#### OBJECTIVE
Recast the data below as a Markdown table with the columns Row and Line, covering only the stretch from the line containing "175x309 pixels. How" through the end of the data. Give one row per line, numbered in order, and leave out blank lines and the pictures.

#### EXCERPTED RECORDS
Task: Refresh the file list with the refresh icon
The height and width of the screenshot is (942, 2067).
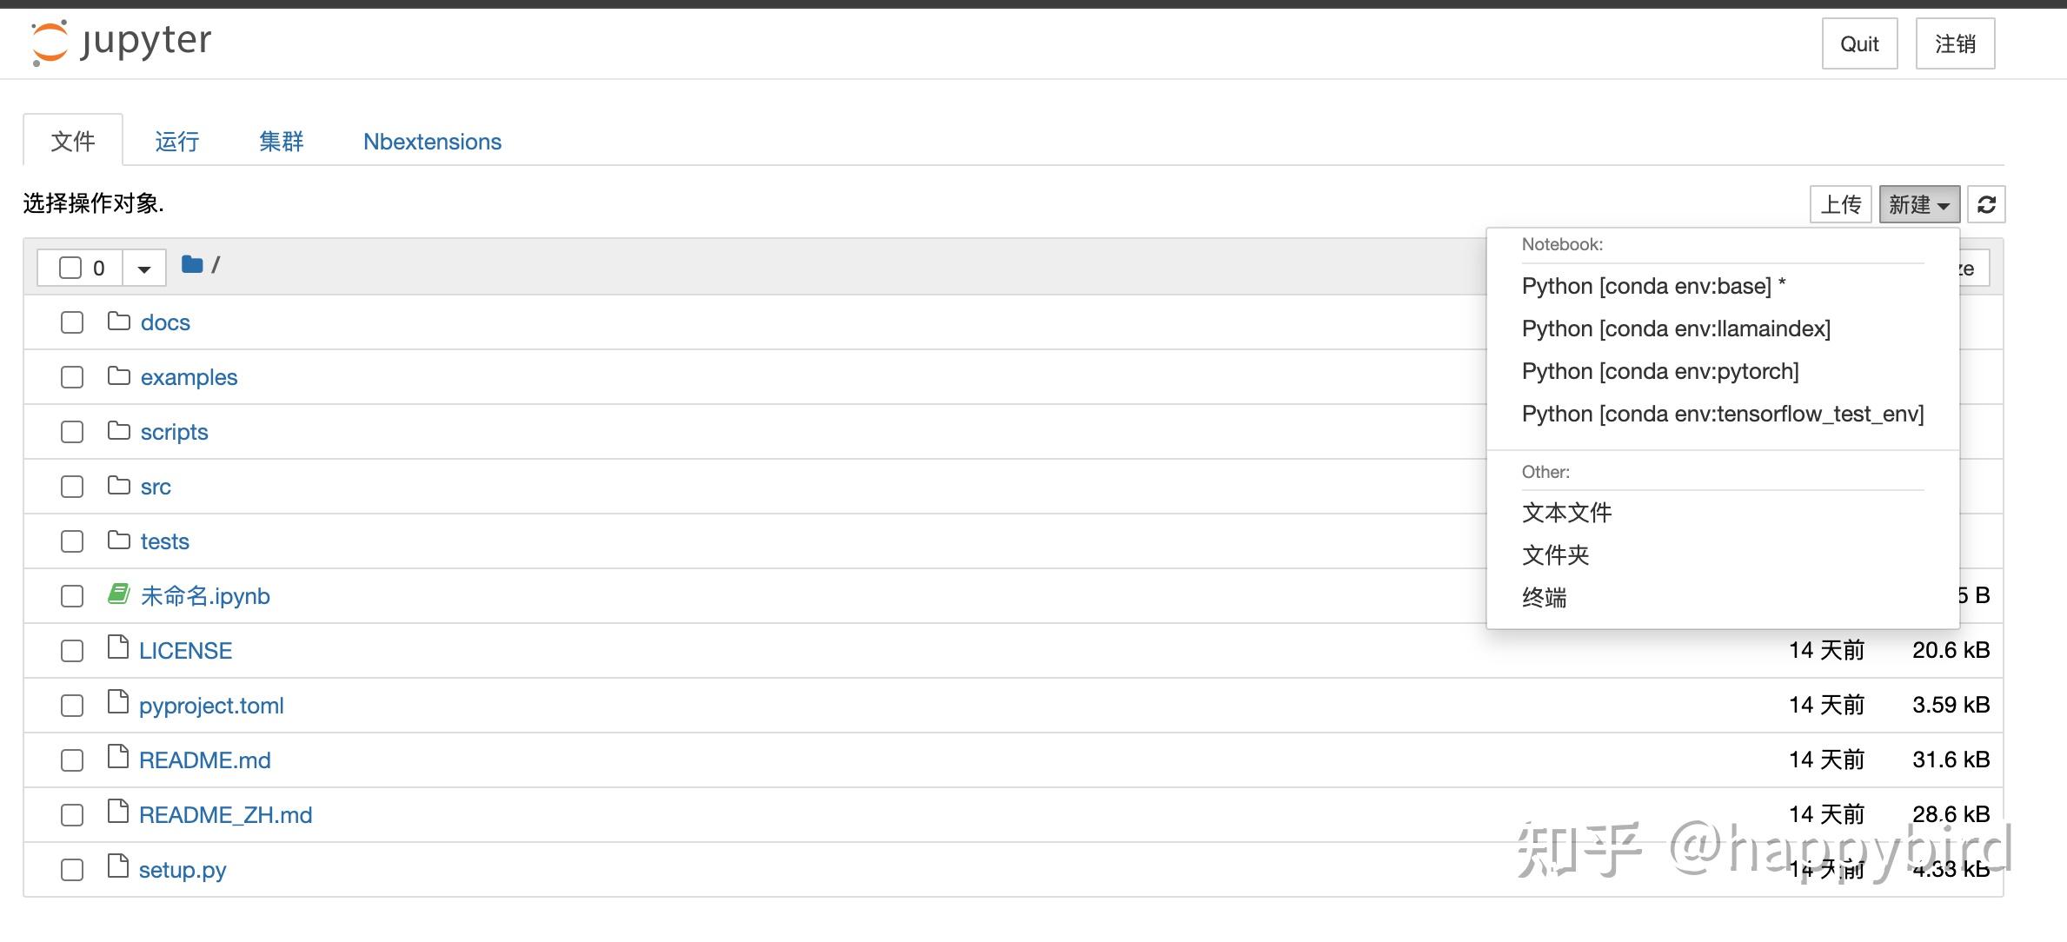Action: point(1986,204)
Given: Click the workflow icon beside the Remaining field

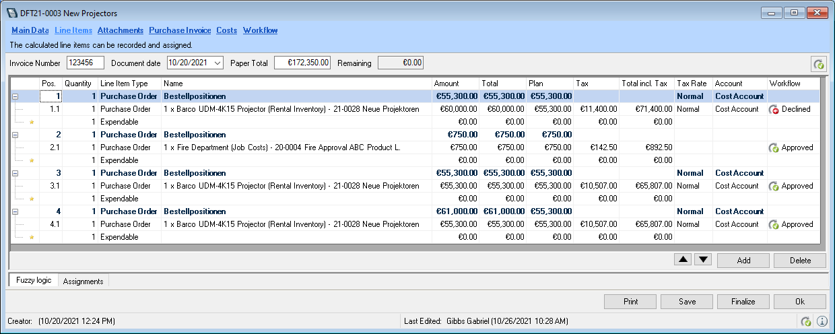Looking at the screenshot, I should [818, 64].
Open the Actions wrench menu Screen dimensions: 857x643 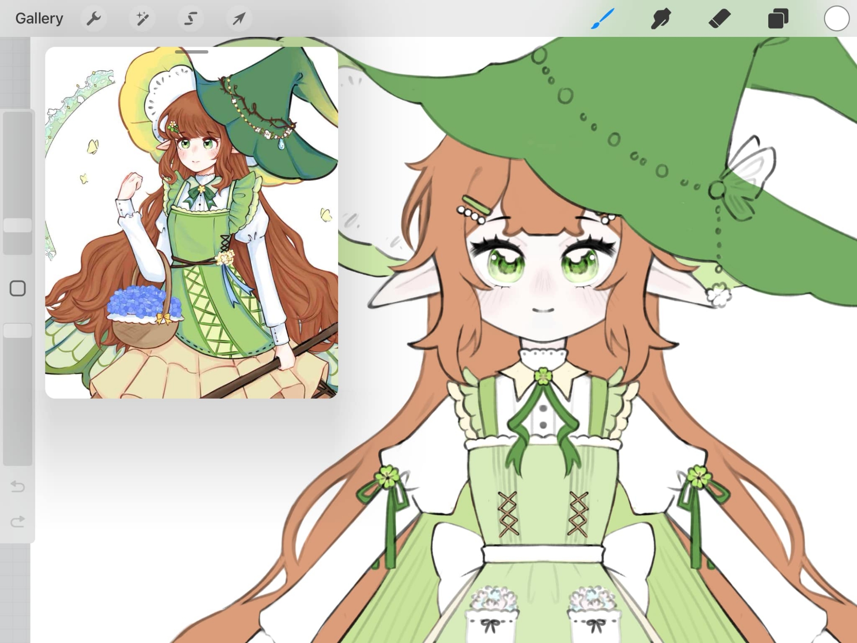point(93,18)
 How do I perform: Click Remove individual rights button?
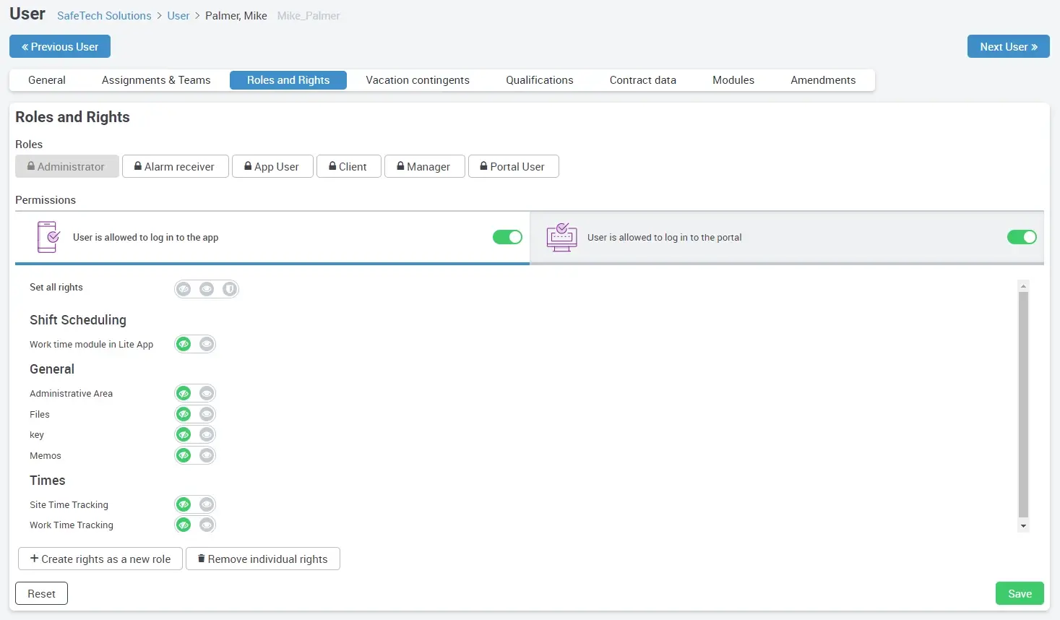(262, 559)
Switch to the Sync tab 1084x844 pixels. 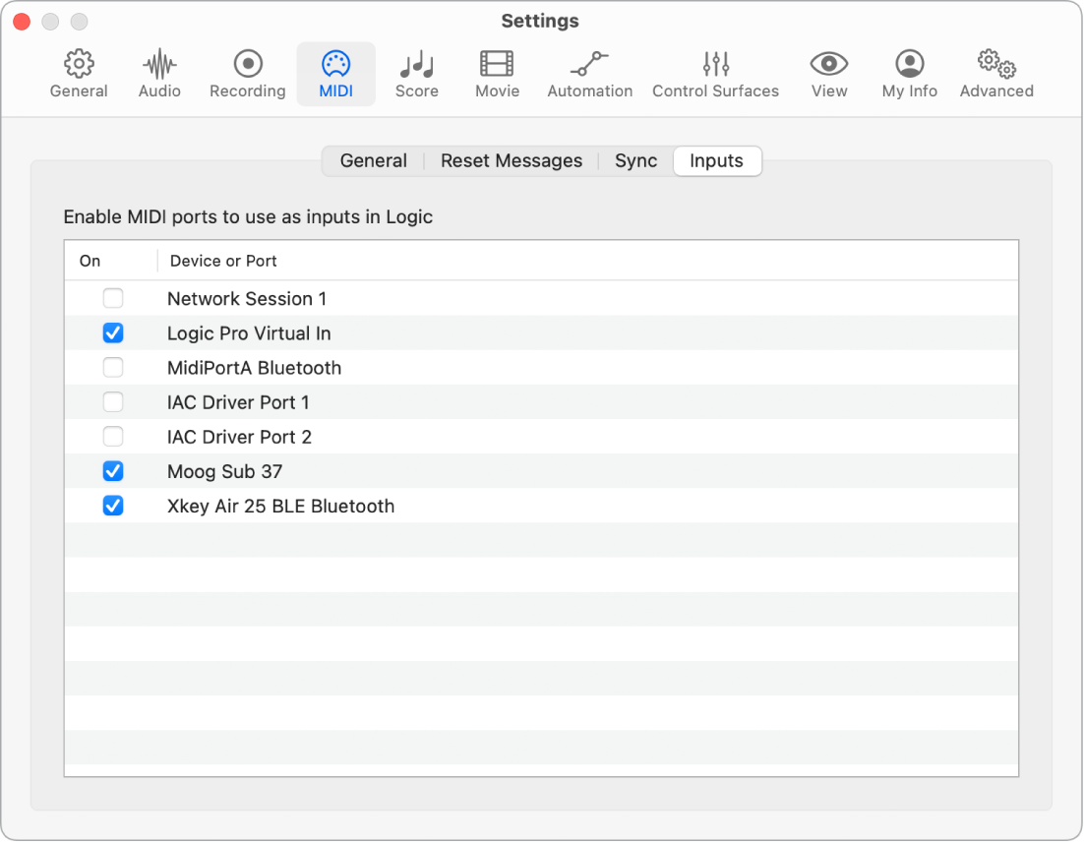636,161
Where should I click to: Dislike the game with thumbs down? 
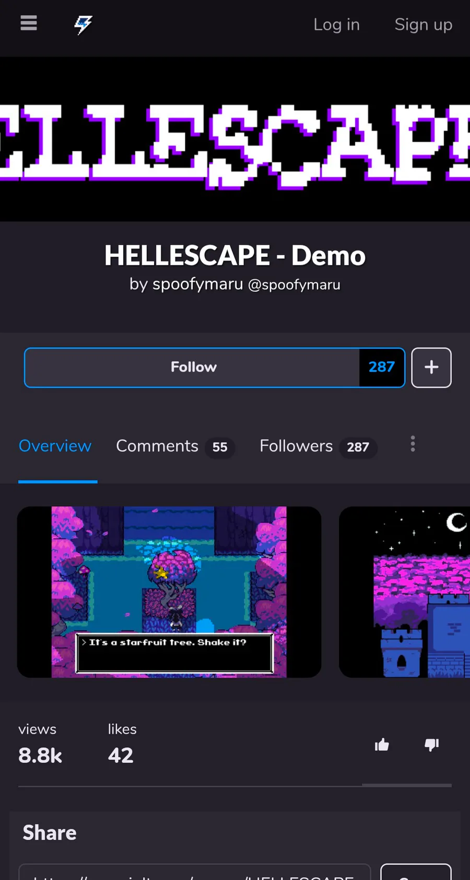(x=431, y=745)
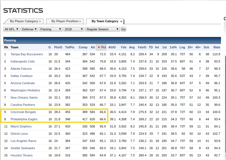Click the gray arrow on By Player Category
226x160 pixels.
click(x=40, y=21)
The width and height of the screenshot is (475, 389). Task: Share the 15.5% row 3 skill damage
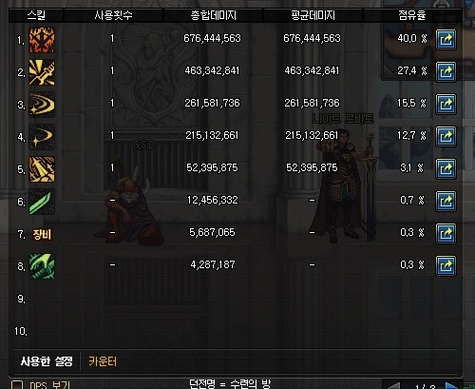446,104
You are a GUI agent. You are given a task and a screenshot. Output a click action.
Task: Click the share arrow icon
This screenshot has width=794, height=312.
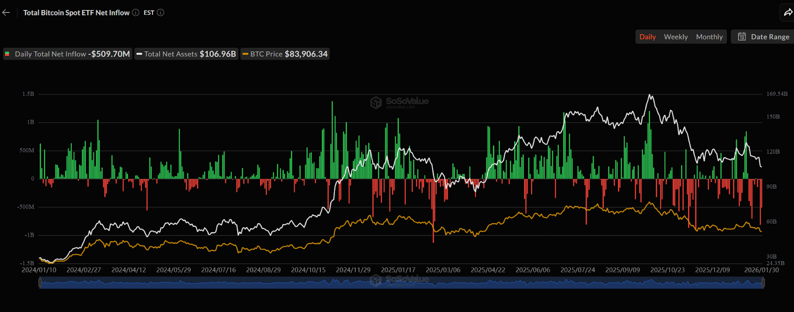(788, 13)
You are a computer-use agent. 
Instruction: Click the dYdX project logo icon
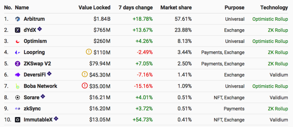click(17, 30)
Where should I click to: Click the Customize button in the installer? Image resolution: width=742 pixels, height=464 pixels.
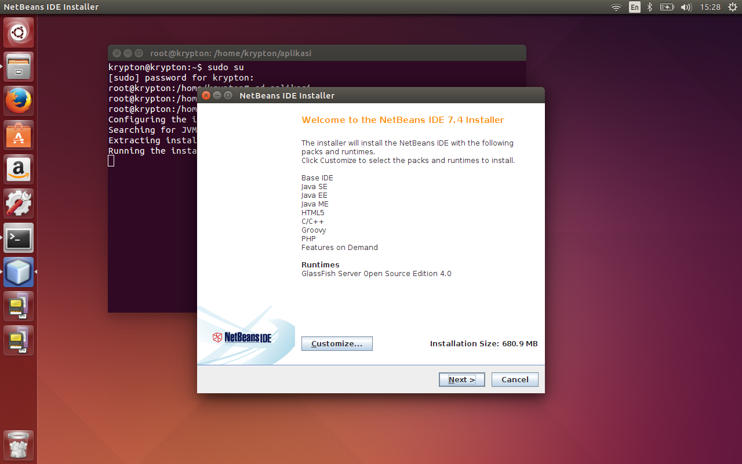(337, 343)
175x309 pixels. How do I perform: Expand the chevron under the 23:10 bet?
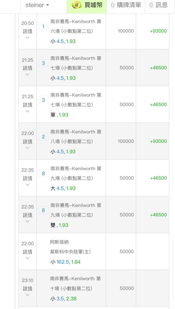(x=28, y=295)
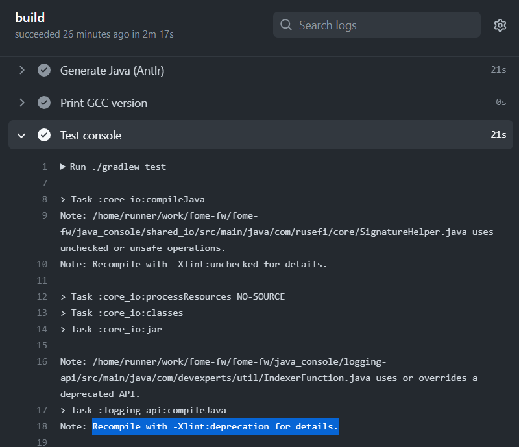Image resolution: width=519 pixels, height=447 pixels.
Task: Click the success checkmark beside Test console
Action: click(x=44, y=135)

#### EXPECTED OUTPUT
| Row | Line |
|---|---|
| 1 | 175x309 pixels. How do I perform: Expand the chevron under the 23:10 bet? |
| 2 | (x=28, y=295) |
| 3 | Image resolution: width=519 pixels, height=447 pixels. |
| 4 | Task: Click the success checkmark beside Test console |
| 5 | Action: click(x=44, y=135) |